Lo confuso es hasta dónde ese territorio tan diverso y divorciado entre uno y otro asunto, será capaz de conjugarse para solventar esta crisis nacional entre “trumpistas” y “no trumpistas”, porque ya no se trata de republicanos contra demócratas, sino de una visión de ver al mundo y su conjunto totalmente diferente, a veces paranoica.

Las esperanzas sobre Biden son muchísimas en una larga carrera de obstáculos donde listón de la meta es casi invisible. Sin embargo, a sus 78 años, un Biden de vuelta a la Casa Blanca habría sido imposible sin un Trump en el poder y todo lo que esto implicó en el manejo final de la pandemia y la exaltación del supremacismo. Derruir el legado de Trump luce a simple vista la principal misión para construir sobre esos escombros lo que por años fue normalmente los Estados Unidos.

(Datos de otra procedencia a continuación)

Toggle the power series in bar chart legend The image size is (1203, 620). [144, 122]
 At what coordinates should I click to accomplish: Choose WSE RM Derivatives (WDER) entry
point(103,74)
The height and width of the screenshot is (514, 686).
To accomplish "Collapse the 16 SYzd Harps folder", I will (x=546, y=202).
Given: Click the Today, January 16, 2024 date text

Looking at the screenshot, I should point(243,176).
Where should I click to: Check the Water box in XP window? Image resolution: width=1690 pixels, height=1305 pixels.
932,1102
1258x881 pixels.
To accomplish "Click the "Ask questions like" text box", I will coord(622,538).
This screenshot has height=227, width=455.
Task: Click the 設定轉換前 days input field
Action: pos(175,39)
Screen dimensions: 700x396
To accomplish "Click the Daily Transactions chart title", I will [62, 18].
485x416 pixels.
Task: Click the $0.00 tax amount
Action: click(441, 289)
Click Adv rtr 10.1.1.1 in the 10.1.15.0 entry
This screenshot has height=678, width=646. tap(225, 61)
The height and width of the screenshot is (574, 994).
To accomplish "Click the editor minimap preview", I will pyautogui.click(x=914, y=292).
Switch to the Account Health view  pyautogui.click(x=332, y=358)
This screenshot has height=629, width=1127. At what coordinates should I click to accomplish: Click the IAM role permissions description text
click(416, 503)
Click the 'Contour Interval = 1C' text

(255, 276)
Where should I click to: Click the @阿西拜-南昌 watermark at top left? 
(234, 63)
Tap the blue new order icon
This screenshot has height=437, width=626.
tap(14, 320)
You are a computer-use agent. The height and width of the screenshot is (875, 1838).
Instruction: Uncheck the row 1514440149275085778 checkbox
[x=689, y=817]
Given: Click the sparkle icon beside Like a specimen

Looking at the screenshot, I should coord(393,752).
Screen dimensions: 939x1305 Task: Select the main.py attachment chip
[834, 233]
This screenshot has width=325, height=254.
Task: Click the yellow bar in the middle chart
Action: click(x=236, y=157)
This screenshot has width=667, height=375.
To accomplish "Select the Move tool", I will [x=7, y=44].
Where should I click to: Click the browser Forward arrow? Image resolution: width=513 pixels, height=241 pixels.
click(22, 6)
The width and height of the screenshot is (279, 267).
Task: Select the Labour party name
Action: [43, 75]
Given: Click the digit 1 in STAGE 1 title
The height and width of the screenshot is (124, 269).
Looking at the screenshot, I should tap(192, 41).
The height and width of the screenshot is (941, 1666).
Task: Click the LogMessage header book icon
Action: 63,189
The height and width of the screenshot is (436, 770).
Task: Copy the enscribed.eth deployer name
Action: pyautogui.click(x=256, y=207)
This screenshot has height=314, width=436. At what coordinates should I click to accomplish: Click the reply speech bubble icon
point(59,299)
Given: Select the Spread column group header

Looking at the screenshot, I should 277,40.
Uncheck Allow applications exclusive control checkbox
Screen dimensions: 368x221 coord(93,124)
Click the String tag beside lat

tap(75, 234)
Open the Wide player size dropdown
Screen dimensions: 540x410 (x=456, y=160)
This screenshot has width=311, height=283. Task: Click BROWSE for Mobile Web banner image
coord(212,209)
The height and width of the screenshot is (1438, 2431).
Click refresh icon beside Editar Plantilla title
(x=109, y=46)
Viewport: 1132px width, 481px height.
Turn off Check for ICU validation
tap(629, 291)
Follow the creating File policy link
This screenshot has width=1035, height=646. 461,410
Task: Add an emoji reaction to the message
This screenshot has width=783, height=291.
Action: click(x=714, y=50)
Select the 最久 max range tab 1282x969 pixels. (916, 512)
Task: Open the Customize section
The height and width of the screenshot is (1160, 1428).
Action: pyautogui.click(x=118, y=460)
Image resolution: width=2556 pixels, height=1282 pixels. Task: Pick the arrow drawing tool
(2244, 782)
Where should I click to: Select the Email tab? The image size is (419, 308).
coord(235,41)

John Harris, un versado periodista quien es editor y fundador de Político, advertía que el intento de Biden por unir al país “depende de mover su atención de lo abstracto a lo tangible, de la política de identidad a la política de ganancias materiales, de argumentos filosóficos amplios a argumentos pragmáticos estrictamente enfocados, lejos de la exhortación al logro”. Es decir, de hacer más, hablar menos.

El señor Biden tendrá cien días para darle consonancia a su agenda y dos años para concretar sus planes más audaces y polémicos. Aprovechar el control del Congreso y Senado bajo los demócratas los próximos 24 meses, es clave para que el país asista a la transformación que el veterano político ha prometido. En los siguientes meses algo sí es seguro, al menos sobre el papel, el legado de Trump quedará sepultado.